### PROMPT
Return exactly the lines below, starting with the one that has "New York City (67, 2262)" and going on through the one that has "Storage (67, 2194)".

↓

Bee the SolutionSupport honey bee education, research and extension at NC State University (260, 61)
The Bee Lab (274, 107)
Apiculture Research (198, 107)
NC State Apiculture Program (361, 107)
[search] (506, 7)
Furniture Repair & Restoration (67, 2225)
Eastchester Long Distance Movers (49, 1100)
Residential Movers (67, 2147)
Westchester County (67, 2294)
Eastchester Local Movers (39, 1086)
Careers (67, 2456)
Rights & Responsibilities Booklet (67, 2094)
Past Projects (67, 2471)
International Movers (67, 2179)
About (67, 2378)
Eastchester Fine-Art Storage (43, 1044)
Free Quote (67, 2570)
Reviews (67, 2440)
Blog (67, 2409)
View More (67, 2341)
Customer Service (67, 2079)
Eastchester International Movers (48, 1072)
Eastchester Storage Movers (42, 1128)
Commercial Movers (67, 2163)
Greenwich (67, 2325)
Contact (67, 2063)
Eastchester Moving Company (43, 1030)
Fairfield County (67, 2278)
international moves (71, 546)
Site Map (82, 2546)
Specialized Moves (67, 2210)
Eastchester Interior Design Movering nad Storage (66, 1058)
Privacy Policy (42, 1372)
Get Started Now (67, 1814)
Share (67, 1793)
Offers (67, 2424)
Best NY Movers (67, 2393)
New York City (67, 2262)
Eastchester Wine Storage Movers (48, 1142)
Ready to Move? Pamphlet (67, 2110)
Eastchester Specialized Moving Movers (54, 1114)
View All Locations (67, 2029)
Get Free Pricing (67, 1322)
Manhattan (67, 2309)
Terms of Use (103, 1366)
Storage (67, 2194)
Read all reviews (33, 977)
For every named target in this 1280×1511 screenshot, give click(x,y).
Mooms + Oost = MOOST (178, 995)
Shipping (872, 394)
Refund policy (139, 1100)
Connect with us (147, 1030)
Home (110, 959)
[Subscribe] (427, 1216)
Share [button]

↑

### EXPECTED OUTPUT
New York City (67, 2262)
Eastchester Wine Storage Movers (48, 1142)
Ready to Move? Pamphlet (67, 2110)
Eastchester Specialized Moving Movers (54, 1114)
View All Locations (67, 2029)
Get Free Pricing (67, 1322)
Manhattan (67, 2309)
Terms of Use (103, 1366)
Storage (67, 2194)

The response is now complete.